There has been much research on using NLP to extract topics and worries from patient-generated text automatically. Many studies used rule-based, bag-of-words, and topic models such as latent Dirichlet allocation (LDA) [10-12], and there remains room for improvement in extracting worries from the variously expressed patient descriptions in these models. These models have particular difficulty in dealing with context, but context can be used by deep-learning methods such as long short-term memory (LSTM) and Bidirectional Encoder Representations From Transformers (BERT), which has proved to be state of the art in several NLP tasks [13]. While there have been studies of patient-generated text using BERT to extract adverse drug effects [14,15], few studies have been conducted on text describing multiple worries that patients often have at the same time. There are some previous reports in which sentiment classification of patient-generated text was conducted using LSTM [16]. However, these only apply one label to one document and do not address multiple worries within a single document.
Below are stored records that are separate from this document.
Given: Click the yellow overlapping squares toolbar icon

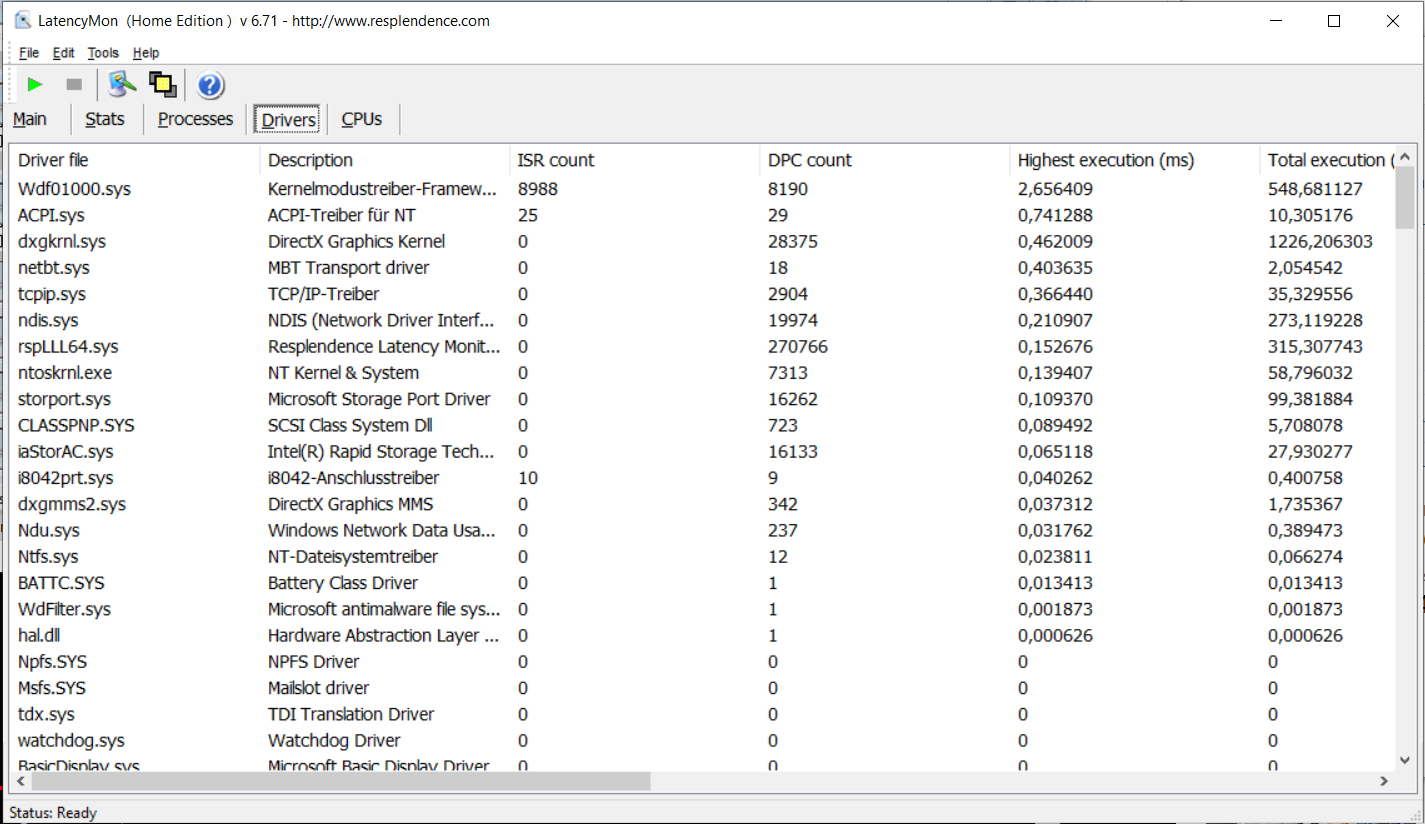Looking at the screenshot, I should coord(162,85).
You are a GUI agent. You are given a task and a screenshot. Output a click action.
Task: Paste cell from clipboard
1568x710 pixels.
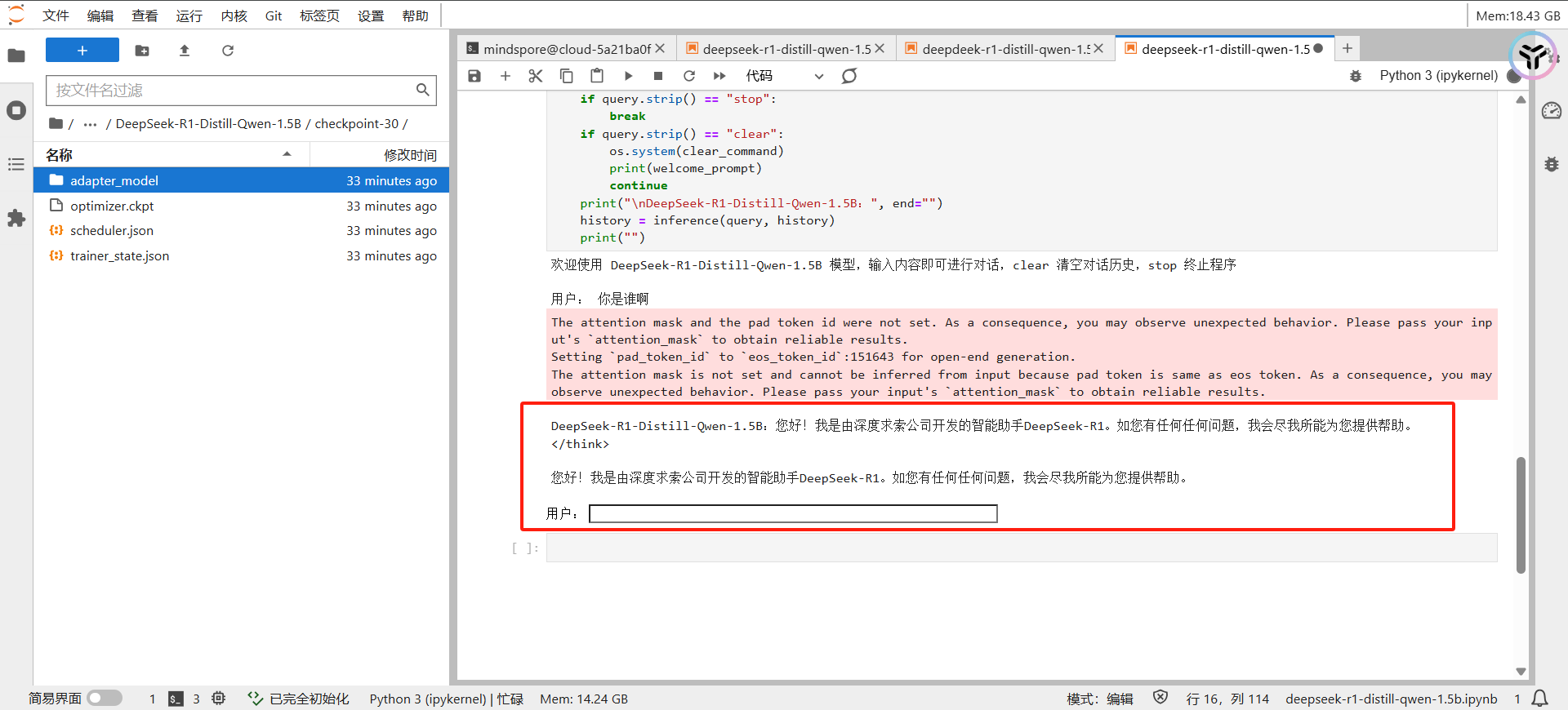(597, 76)
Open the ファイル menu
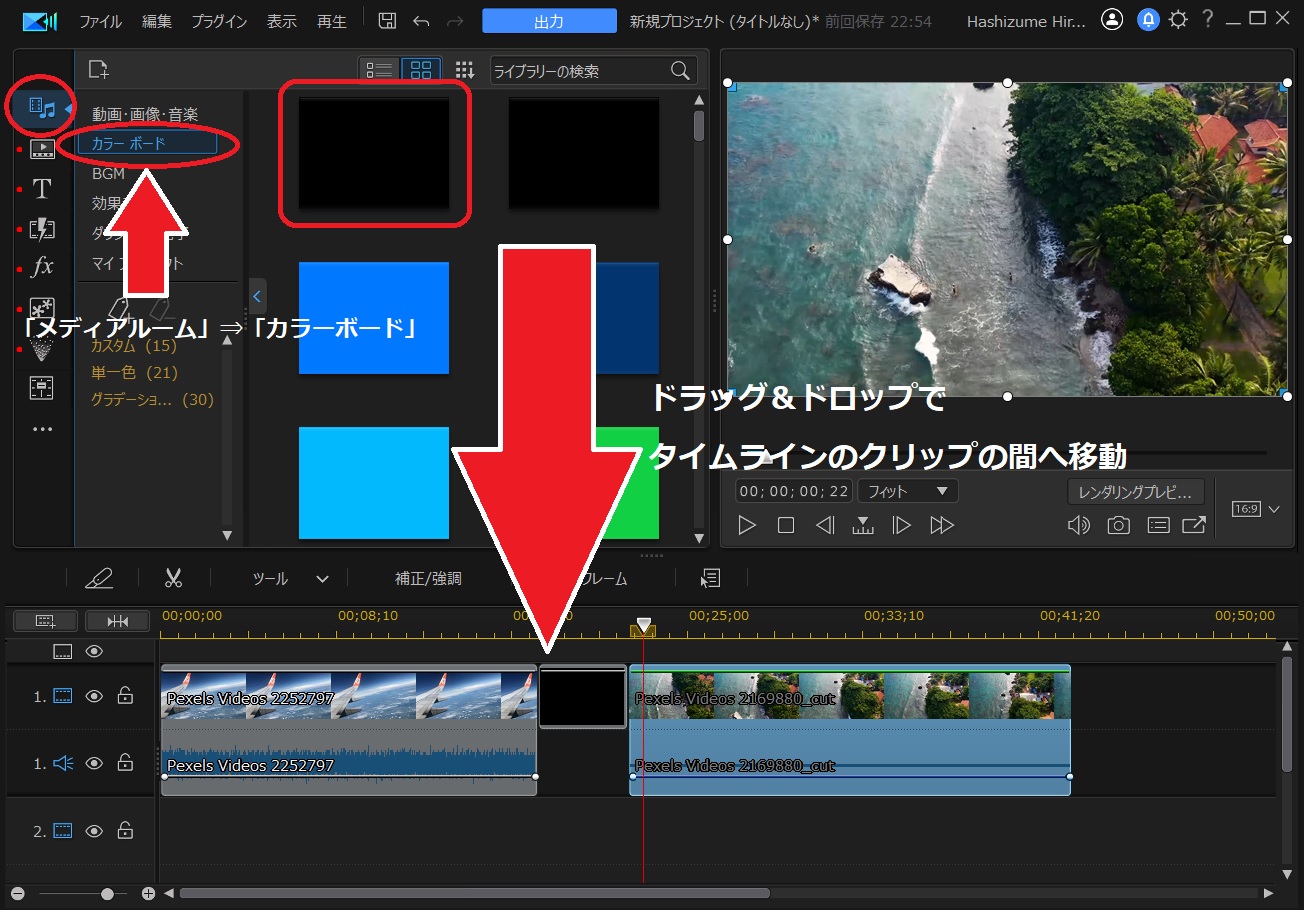 pyautogui.click(x=99, y=20)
The purpose of this study was to develop a multilabel classification model using BERT to automatically extract multifaceted worries from text generated by patients with breast cancer.

Methods Data Set

In this study, blog articles on Life Palette [17], one of the internet patient communities in Japan, were used. All the articles were written in Japanese. The data source consists of 13,570 posts written by 289 users from March 2008 to November 2014. A total of 2272 breast cancer posts were extracted as a data set, excluding drafts and duplicates (Figure 1).

Figure 1

Overview of data processing and model function. (A) Data selection criteria and model training and testing process; (B) post label prediction model functions and outputs. *In Japanese sentences, the object is sometimes omitted, so the presumed object was judged from the context and added in parentheses. BERT: Bidirectional Encoder Representations From Transformers.

Ethical Approval

This study was approved by the ethics committee of the Keio University Faculty of Pharmacy (approval No 191218-2, 190301-1). All procedures were performed in accordance with the Ethical Guidelines for Medical and Health Research Involving Human Subjects (settled by the Ministry of Education, Culture, Sports, Science and Technology and the Ministry of Health, Labour and Welfare in Japan) and the Declaration of Helsinki and its later amendments. Consent to use the data from Life Palette for research purposes was obtained at the time of user registration. In this study, all data were analyzed anonymously and informed consent for this research was waived due to the retrospective observational design of the study.

Annotation

The annotation criteria were defined based on previous studies [18]. To assess the reliability of the annotation criteria, 50 blog posts were randomly selected from the data set and annotated by two researchers with medical knowledge (authors TW and SH). After assessment of interannotator agreement (IAA) by means of Cohen kappa, one researcher (TW) annotated all the blogs. Cohen kappa takes a value close to 1 if the annotators are in perfect agreement; less than 0 is poor, 0-0.2 is slight, 0.21-0.4 is fair, 0.41-0.6 is moderate, 0.61-0.8 is substantial, 0.81-1 is almost perfect [19].

Based on the “Shizuoka Classification” [20], which is a method for classifying the worries of patients with cancer in Japan, the following five labels were established: “treatment,” “physical,” “psychological,” “work/financial,” and “family/friends” (Table S1 in Multimedia Appendix 1). If a single blog post contains descriptions of multiple worries, multiple labels were allowed.

Model Structure

In this study, a multilabel classifier was built from the annotated multilabel data set to deal with multiple descriptions of worries. To develop the classifier, BERT, a state-of-the-art NLP model that can take context into account, was used. BERT is trained via a two-step learning process. The first step is pretraining using a large amount of text data and the second step is fine-tuning the model from new data.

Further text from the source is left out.